Lately, on this site and elsewhere, there’s been a lot of talk of and praise for Class D amplifiers and GanFet amplifiers in particular.  Having little experience with Class D and no experience whatever with GanFet, I have no reason, outside of a general and entrenched suspicion of novelty (I know that Class D is not novel), to doubt or dispute any of this talk.  However, while I theoretically applaud most technological advances, I somehow often find myself swimming upstream, and this instance is no different.  While I was interested in the class D amps of Mark Rowland and the GanFet amps of AGD, both highly touted by the kooky but entertaining and seemingly, at least to a comparative neophyte like myself, knowledgeable OCD HiFi Guy, in the end, in true Luddite style, I went backwards and chose tubes; specifically, a Don Sachs Valhalla.  The Valhalla, as most of you know, is an integrated amp producing about 30 watts per channel.  Mine is powering a pair of SA X5s purchased last May, and these are my first impressions.     


Put simply, I love the Valhalla.  However, as I’m never content to simply put things simply, well, I press on.  My frame of reference for knowing the comparative worth of that which I love is limited, but I’ll offer it in brief.  My first amps were Rotel 1091 Class D mono blocks at 500 wpc.  I then moved to a Classe CA-5300, then cut down to a 2-channel Classe CA-2300.  I briefly demoed a Mac MC-275, which was sweet in the midrange and showed some of the characteristics vaunted by tube lovers, but in the end wasn’t powerful enough to drive my B&W 802Ds.  Sometime later I tried out a Prima Luna Evo 400 Integrated with my (having ditched the B&Ws) lovely sounding but insensitive Dynaudio Heritage Specials. The Evo 400 sounded good but, really, no better or different than my solid-state Classe.  This brings me to (having ditched the Dynaudios) my current X5s powered by the Valhalla, which was immediately both better and different than the X5s powered by the Classe.  I had heard the X4s and X5s driven by the Valhalla at Spatial’s shop when I was first auditioning the speakers, so I had an idea of what the Valhalla could do, but, until I hooked it into my own system, I had no real notion of how much better and different it would be. 
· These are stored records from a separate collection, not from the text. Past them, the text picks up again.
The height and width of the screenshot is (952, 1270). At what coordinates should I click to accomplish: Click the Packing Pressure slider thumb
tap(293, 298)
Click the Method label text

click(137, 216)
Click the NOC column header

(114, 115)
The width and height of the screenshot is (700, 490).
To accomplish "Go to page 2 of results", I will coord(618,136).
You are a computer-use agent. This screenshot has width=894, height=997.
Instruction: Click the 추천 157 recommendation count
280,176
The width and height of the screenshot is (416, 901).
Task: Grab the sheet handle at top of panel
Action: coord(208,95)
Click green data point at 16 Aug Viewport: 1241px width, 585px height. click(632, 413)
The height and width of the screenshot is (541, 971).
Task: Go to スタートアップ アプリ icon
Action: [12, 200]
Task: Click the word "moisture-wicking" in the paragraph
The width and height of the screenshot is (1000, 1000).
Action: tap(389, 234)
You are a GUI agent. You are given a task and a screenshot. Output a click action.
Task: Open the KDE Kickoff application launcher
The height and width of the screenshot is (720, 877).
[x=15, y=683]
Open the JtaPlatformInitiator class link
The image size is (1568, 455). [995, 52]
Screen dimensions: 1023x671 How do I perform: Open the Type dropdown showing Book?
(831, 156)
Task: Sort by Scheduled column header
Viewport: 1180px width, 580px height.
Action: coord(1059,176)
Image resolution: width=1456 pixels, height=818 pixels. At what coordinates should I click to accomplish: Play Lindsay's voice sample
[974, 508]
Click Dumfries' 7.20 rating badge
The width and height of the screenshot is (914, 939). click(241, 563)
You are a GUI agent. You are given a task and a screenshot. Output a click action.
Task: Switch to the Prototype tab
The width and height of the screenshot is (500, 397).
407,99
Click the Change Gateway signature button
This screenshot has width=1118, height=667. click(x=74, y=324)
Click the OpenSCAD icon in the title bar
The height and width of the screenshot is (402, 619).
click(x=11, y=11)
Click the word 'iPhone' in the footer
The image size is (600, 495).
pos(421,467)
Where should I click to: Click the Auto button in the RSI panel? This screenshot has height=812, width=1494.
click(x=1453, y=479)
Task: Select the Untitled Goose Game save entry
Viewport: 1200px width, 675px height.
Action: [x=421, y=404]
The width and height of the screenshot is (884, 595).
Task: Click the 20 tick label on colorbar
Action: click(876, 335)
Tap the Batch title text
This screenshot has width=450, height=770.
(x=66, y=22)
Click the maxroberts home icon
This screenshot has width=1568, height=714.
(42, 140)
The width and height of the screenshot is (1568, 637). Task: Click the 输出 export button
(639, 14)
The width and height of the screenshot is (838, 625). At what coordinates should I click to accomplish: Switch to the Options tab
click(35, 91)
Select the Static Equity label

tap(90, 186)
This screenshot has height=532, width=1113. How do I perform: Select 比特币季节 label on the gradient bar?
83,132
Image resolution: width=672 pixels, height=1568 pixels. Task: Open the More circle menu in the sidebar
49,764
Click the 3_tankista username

I received the amp only a little over a week ago, so these are truly early impressions.  As good a first impression as the Valhalla made on me - and I don’t know if it’s the amp or me that’s breaking in - it seems to get better every day.  In listening to new gear, there’s always, I think, a bit of intensified focus that can make a new speaker or component seem to do more or other things than one is accustomed to, qualities that may in fact exist in the older gear but that possibly have gotten taken for granted over time.  I suppose it would be easy enough to conduct an experiment of sorts and plug the old gear back in to see how it compares, and I may do that, just for the hell of it, but I think I know my old gear well enough to know that what I’m now hearing from the Valhalla is appreciably better in every regard compared to my Classe.  To begin with, the soundstage is bigger in all directions; the separation between the instruments is both (in that illusory way of stereo imaging) greater and more distinct, that is, there’s both more distance between the musicians and greater delineation of the sound of the individual instruments; the sound of the instruments is somehow more solid (if an invisible picture of a sound can be solid), more, what? three dimensional? holographic?  I know I hear people refer to the holographic sound of tubes at their best, but I’m leery of using the term as I have no frame of reference.  It isn’t holographic in the sense of conjuring a complete visible physical image of a musician at his or her instrument (close, though), but the sound has depth, dimension, solidity (again), and gives the impression of space around the sound of the instrument, as if you could walk onstage and walk around each musician.  The Classe had some of this.  Depending on the recording, you could locate where the individual instruments were, but it was flat, both the soundstage and the individual instruments.  More like looking at a 2-dimensional drawing of musicians on a stage rather than being a stage you could walk on and into.  Soundstage and imaging are funny things.  In a way, they seem like parlor tricks, effects separate from the music, showy and almost distracting from the music itself.  But, when the music is rendered right, is moving, compelling, true, the illusion of the soundstage and dimensional quality of the instruments and musicians adds to rather than detracts from the emotional, visceral impact of the music.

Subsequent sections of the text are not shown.